There were three ingredients in which the key to its success resided: the interpretation of Candela Peña, the fascinating volcanic landscapes of the island where it is filmed and a bet on the classic thriller, which takes seriously the viewer who wants to enjoy being told a good story. The mixture of these three elements helps her create a unique microcosm, a fascinating fictional universe to explore. The Isla del Hierro becomes another character in the series that gives it as much personality as Candela Peña. The beauty of its landscapes, help it to give an image of a remote corner of the world, far from the overcrowding of the neighboring islands. Of course, it is sure to give a push for a future tourist exploitation of this land, to which we will have to be attentive, once we have recovered normality. The pandemic itself splashed the filming of the second season, forcing the work to stop when the confinement arrived last year The filming was resumed amid great security measures that have allowed that there is no trace of the virus in the new episodes despite of the conditions in which they were shot.
Candela Peña plays a judge who has just arrived on the island and is the absolute protagonist of the series. With permission from Darius Grandetti, which also plays a great role, but Candela is a lot of Candela. When he pulls the gown and puts everyone in their place, it is among the best moments. From the lawyers, to the guards and the accused themselves. He even manages to subdue a hit man who pointed a gun at his head, sorry if it’s a spoiler. Her iron lady appearance contrasts with the moments when we see her more fragile version, in her family side. Her great weakness is her son with cerebral palsy and for whom she is capable of giving everything. The strength of your convictions may possibly be one of the reasons why you have ended up stationed in a place that seems remote from the world. El Hierro has its own rules and sometimes it doesn’t look kindly on strangers. Judge Montes’ irruption on the island looks like an elephant in a china shop, because she has her way of doing things, while her own rules govern there. How far back in time those moments seem when the judge turned against all her neighbors for the decision to leave the island without the procession of the Descent of the Virgin. A year and a half ago those things seemed unthinkable, but the pandemic has made them possible. Despite the disagreements. Throughout these two seasons, the judge has managed to earn the respect of the locals who looked at her suspiciously.
Argentine actor Darío Grandetti plays Díaz, an obscure businessman with ties to the world of drug trafficking and who always ends up being splattered by anything murky that happens on the island, even if it has nothing to do with it. “Díaz was born involved,” Judge Montes says of him in one of the episodes. As much as things go wrong, he seems to have developed an uncanny ability to land on his feet. It might seem that his wealth has placed him in one of those privileged positions that would make him a kind of cacique of the island, but it is not like that. With the passage of the episodes we see that the halo of the loser surrounds him. Díaz is one of those criminals with a particular code of honor, which takes him away from that image of bloodthirsty narcos that we have seen in other television series such as Narcos or Breaking Bad. Díaz and Montes were called to be the great antagonists of the story, but somehow they become strange allies in the pursuit of the murderer. Circumstances have put each one on the opposite side of the law, but between the two there is room for admiration and mutual respect.

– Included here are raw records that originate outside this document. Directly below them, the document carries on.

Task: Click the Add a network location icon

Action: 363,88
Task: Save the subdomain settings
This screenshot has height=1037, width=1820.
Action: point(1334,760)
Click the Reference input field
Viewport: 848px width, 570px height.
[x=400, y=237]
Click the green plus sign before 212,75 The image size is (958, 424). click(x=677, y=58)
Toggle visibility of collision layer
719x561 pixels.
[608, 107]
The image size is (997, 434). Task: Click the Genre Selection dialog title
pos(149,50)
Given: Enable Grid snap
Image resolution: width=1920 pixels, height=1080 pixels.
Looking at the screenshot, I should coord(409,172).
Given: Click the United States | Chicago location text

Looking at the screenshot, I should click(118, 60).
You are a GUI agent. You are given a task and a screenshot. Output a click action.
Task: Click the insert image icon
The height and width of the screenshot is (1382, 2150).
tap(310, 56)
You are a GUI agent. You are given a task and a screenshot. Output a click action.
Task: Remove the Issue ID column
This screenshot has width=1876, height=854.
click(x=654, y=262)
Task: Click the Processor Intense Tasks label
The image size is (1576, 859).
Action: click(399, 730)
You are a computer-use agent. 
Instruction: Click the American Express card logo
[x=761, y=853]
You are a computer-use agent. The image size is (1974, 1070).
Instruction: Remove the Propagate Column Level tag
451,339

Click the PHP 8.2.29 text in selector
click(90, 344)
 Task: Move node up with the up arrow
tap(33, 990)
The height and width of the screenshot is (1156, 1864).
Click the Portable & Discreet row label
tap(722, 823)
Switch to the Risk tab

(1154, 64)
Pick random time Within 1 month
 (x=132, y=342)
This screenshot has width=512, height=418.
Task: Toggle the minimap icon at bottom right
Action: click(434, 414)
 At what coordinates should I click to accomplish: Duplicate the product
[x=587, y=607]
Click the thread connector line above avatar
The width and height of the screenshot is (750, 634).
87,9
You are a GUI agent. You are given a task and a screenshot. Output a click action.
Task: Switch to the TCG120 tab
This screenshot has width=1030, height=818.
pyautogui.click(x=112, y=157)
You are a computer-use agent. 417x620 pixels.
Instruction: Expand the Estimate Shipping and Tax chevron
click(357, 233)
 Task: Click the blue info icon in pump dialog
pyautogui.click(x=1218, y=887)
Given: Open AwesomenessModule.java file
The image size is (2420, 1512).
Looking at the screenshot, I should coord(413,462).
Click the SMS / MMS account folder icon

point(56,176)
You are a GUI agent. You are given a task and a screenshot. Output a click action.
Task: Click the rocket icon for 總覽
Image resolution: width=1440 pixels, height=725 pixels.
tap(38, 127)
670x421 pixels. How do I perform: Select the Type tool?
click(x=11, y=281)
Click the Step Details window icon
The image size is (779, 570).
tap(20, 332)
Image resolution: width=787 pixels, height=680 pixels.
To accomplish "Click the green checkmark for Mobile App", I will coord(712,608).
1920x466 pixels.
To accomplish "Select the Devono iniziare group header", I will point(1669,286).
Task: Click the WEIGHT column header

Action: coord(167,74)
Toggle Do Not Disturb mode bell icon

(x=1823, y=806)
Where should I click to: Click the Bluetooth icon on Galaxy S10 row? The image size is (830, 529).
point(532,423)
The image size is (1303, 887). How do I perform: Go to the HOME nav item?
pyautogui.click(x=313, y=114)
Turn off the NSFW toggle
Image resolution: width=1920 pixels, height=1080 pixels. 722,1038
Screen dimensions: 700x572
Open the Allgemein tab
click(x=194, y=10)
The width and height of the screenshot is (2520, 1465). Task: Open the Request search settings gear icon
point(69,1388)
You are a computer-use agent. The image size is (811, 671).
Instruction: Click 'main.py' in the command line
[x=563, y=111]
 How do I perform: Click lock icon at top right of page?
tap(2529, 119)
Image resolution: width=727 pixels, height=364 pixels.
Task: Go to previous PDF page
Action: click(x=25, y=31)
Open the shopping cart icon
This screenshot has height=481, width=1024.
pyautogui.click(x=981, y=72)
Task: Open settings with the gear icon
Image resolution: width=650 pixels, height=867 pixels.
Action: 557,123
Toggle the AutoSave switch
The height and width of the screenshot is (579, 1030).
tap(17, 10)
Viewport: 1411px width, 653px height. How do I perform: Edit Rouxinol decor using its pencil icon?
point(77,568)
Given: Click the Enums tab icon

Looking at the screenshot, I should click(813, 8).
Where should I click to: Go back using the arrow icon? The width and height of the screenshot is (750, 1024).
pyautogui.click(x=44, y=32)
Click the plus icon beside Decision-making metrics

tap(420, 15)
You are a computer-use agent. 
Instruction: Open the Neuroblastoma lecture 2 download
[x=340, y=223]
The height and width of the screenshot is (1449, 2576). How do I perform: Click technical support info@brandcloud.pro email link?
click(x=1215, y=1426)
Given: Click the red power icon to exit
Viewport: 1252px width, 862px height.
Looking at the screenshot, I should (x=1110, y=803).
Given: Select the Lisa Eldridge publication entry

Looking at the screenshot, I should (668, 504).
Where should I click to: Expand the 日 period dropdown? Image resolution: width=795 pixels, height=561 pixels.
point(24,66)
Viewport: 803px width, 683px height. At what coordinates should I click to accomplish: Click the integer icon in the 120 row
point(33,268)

The second season has managed to continue well with the plots and loose ends that the first one left open. It has not been a forced continuation, nor has it left the feeling that the gum was intended to be stretched artificially. In the background, we have a subplot about a conflict over the custody of two girls, which gets complicated and bigger until it occupies the epicenter of the plot. Again we are faced with another murder mystery, in which the culprit turns out to be the most unexpected person. And suddenly, once the case is solved, we find that we have reached the end. We have to say goodbye to the island and its characters, wondering if one day its creators will find a new idea that will allow the team to be reunited again and face Judge Montes with a new case. In which Diaz is surely also involved.